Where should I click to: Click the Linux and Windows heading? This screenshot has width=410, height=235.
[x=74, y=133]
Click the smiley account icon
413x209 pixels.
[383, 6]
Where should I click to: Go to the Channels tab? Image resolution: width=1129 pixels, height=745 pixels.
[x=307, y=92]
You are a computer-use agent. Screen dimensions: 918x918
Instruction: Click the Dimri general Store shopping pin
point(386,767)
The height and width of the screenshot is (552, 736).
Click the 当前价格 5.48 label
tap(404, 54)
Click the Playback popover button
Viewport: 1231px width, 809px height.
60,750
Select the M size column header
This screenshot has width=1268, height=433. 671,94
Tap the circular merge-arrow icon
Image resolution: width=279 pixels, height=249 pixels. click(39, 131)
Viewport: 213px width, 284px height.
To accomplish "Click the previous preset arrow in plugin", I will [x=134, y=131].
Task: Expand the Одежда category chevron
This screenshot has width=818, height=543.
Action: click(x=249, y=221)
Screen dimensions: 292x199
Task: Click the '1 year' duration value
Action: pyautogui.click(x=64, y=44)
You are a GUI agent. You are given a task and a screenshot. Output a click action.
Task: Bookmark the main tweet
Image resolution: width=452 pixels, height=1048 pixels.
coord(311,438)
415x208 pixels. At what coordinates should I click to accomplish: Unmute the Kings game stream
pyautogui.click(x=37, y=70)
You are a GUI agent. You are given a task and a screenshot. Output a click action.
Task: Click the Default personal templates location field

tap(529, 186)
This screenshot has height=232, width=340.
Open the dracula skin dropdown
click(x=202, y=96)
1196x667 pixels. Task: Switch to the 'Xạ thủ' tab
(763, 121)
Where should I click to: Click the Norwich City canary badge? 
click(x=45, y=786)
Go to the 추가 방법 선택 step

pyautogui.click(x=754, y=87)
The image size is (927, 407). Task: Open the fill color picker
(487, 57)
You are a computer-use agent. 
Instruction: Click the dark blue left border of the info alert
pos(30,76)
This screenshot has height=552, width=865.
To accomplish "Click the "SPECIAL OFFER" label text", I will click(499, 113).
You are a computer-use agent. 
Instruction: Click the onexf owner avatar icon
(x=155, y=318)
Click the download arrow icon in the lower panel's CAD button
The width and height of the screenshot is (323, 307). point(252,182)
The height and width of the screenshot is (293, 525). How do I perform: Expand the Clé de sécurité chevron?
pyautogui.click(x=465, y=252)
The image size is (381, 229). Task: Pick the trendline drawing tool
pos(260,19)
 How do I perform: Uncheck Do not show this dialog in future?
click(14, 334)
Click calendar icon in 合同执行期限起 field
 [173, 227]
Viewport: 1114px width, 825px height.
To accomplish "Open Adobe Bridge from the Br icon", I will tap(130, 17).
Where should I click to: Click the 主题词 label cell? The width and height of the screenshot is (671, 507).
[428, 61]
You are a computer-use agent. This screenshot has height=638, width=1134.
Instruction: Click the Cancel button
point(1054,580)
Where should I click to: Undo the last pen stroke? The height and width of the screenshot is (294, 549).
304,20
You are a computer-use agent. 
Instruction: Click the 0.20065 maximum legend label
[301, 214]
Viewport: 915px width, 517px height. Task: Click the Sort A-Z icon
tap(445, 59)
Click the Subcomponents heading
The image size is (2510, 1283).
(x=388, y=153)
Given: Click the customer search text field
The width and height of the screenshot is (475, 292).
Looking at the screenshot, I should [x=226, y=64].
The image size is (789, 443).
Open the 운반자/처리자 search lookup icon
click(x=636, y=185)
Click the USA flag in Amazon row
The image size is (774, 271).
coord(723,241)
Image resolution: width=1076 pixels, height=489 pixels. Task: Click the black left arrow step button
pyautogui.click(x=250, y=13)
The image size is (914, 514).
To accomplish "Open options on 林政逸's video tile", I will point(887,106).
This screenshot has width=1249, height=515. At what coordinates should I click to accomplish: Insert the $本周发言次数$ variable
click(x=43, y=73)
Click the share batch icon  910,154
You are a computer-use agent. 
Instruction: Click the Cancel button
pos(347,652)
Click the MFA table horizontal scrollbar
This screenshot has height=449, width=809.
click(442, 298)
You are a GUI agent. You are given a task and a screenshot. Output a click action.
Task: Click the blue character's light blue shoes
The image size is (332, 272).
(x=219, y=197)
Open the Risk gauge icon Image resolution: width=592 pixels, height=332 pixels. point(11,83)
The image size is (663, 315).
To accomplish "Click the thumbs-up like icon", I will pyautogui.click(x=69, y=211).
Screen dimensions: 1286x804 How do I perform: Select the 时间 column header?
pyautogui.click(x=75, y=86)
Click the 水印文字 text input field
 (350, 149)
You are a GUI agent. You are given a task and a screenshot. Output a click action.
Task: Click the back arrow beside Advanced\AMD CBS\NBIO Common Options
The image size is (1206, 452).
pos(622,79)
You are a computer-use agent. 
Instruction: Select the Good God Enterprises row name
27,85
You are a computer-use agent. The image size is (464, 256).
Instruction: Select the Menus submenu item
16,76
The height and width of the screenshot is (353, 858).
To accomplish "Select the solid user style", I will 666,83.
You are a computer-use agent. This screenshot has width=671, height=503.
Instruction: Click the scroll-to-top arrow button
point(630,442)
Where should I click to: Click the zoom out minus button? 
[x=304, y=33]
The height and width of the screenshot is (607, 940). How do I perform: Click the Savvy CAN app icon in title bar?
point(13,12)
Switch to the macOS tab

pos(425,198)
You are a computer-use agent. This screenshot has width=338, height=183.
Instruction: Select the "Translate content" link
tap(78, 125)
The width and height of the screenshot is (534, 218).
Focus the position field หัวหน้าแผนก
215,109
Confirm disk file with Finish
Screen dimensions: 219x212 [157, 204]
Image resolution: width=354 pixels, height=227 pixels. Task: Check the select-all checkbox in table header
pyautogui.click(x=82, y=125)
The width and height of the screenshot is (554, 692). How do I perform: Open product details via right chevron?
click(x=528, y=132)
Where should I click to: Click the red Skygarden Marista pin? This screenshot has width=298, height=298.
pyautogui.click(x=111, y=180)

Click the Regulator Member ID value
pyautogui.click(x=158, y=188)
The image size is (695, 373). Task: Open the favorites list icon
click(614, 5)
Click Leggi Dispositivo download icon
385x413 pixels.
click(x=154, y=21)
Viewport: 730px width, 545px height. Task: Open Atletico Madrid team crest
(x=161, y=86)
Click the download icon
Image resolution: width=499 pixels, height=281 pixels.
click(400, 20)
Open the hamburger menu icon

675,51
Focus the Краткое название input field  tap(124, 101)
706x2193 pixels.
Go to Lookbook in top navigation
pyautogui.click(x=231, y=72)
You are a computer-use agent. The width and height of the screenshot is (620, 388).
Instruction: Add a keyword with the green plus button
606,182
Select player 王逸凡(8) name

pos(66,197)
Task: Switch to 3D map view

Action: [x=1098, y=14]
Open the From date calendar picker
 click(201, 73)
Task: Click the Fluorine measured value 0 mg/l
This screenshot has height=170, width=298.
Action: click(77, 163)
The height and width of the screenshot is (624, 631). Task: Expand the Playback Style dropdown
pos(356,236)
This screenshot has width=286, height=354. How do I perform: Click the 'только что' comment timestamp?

WHAT YOU SHOULD DO
Copy exactly the lines from the one with "Task: Switch to 3D map view" down to the last line of the records above, and leave out everything else.

TASK RESULT
Task: Switch to 3D map view

Action: [x=1098, y=14]
Open the From date calendar picker
 click(201, 73)
Task: Click the Fluorine measured value 0 mg/l
This screenshot has height=170, width=298.
Action: click(77, 163)
The height and width of the screenshot is (624, 631). Task: Expand the Playback Style dropdown
pos(356,236)
This screenshot has width=286, height=354. How do I perform: Click the 'только что' comment timestamp?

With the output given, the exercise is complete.